Problem was, this time the Spa was filled with day customers, some of whom had wandered by the windows that exposed the pool from various sides and many were now being questioned by members of the homicide department of the San Diego County Sheriff's Office, Detective Solomon no doubt among them. And here of course sat a defiant Maggie Stutzman in the thick of another murder.

She used to be the most reasonable person Charlie had ever known. And now she defied reason like an out-of-control teenager. At the pool's edge Sue, of the ponytail and aging bounce, rose stiffly off her knees, one of which creaked.

“Am I glad to see you, Miss Greene. Could you take her up to your room while I help see to the day spa clients? She's not to leave this building, you understand. I'll get back to you in half an hour, but it's situation-frantic right now. We've replaced the television up there but left the lid off the stool tank. She can plead insanity with no trouble.” Sue cocked her head, shrugged on that side, and lifted her eyebrows into her bangs, rather eloquently pronouncing Maggie's condition unstable-extreme.

To Charlie, her friend seemed more in control than Sue Rippon. On first arriving Charlie and both her companions were kept at the gate until their identities could be checked inside, at which time Charlie was escorted directly to the pool area and Kenny and Jerry detained in the lobby. The enormous parking lot had been nearly full. The day spa crowd must be what kept so expensive a business venture afloat.

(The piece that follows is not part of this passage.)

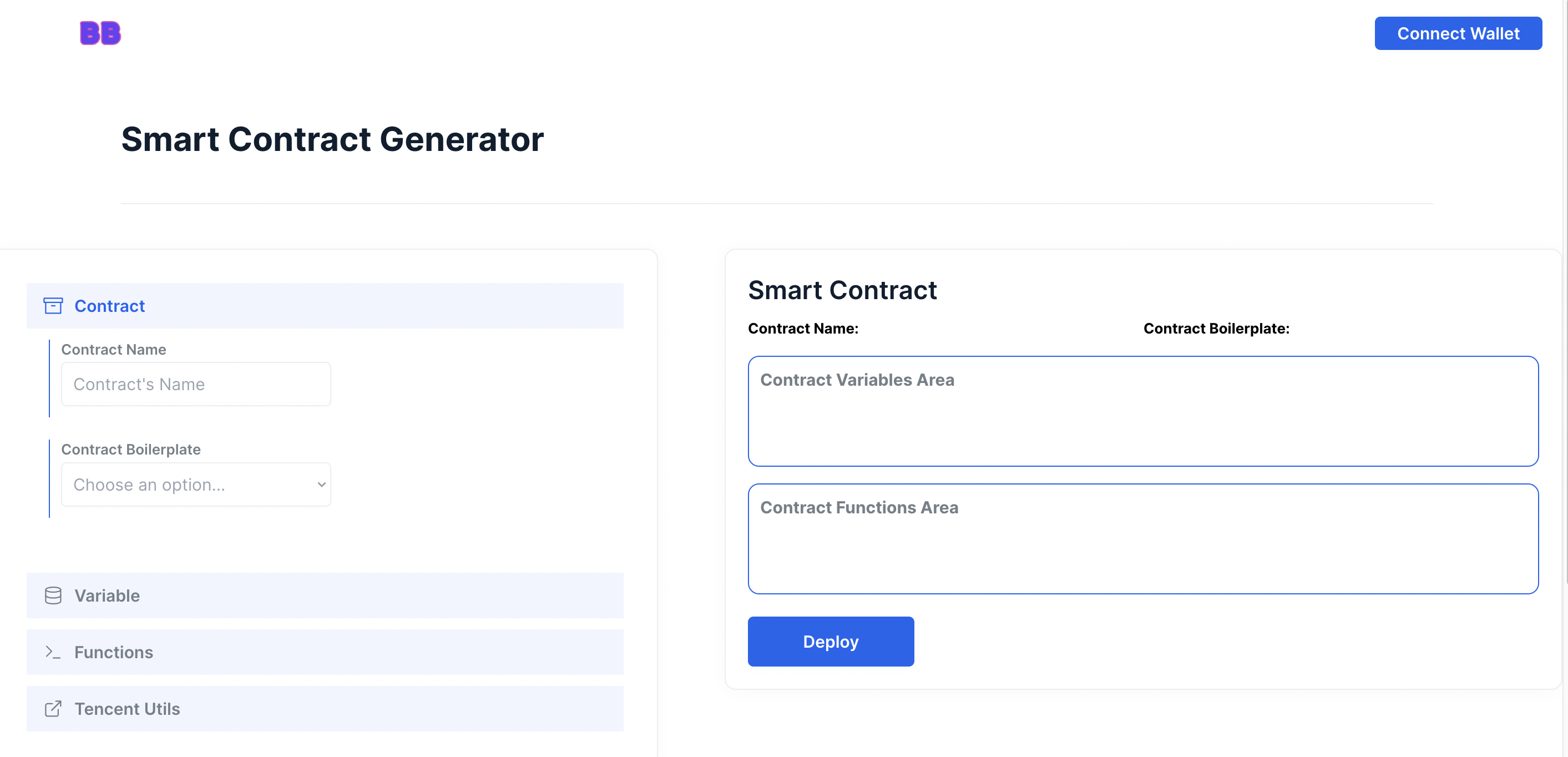
Task: Click the Contract Name label in sidebar
Action: coord(113,350)
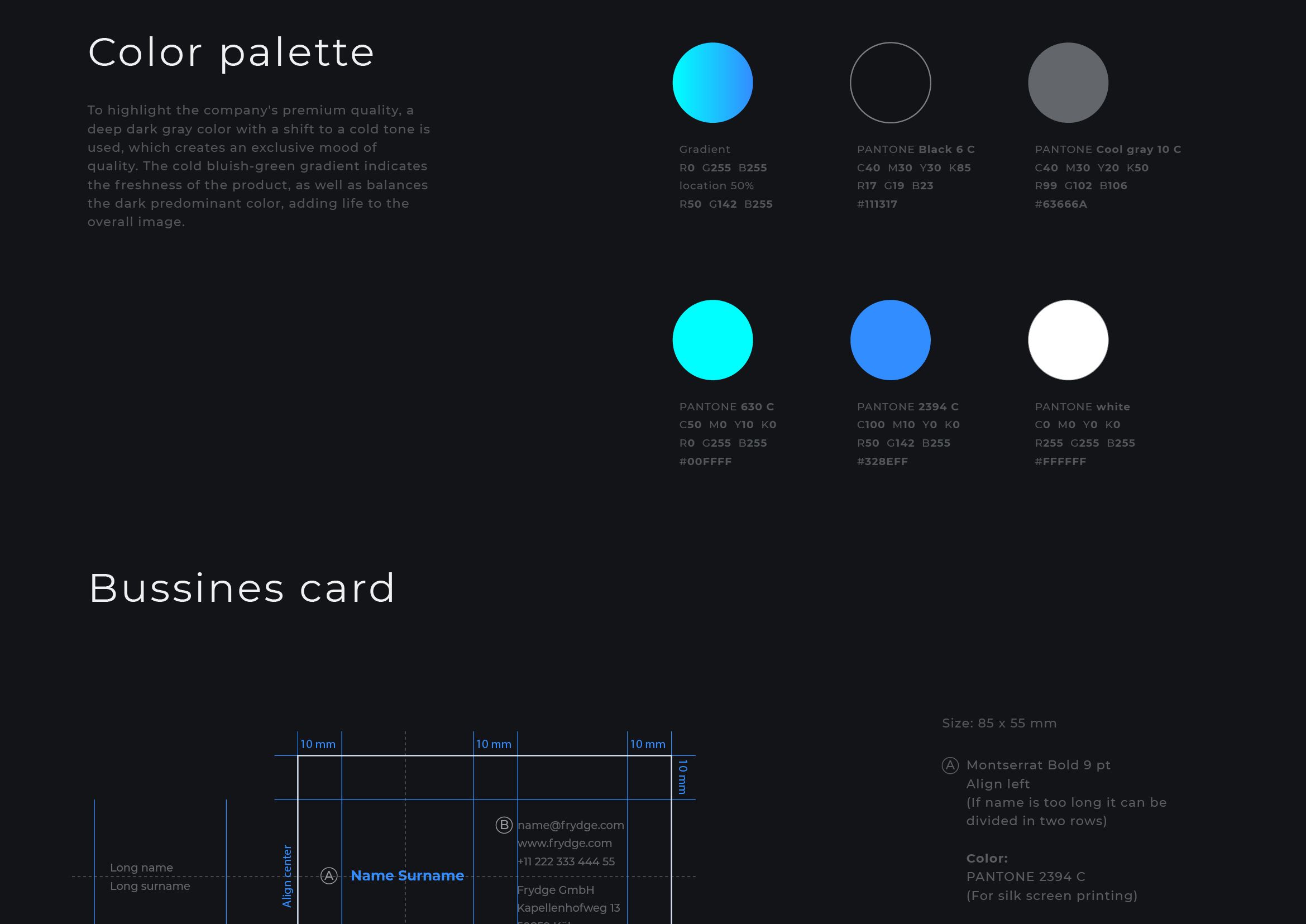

“Do you want Dashiell to help get her upstairs?”

“No way, absolutely.”

Up in the room, there was indeed no lid on the toilet tank and the television in place in the wardrobe was smaller than the last. Charlie stood looking at the latter and then turned to Maggie. “Can you still signal for the TV to go on and off with the remote when the door's closed?”

“You have to aim it right for the slot there. Doesn't work as well with this smaller set. So I just turn it on and then close the door.” Maggie shed her towels and spa tank suit and headed for the shower.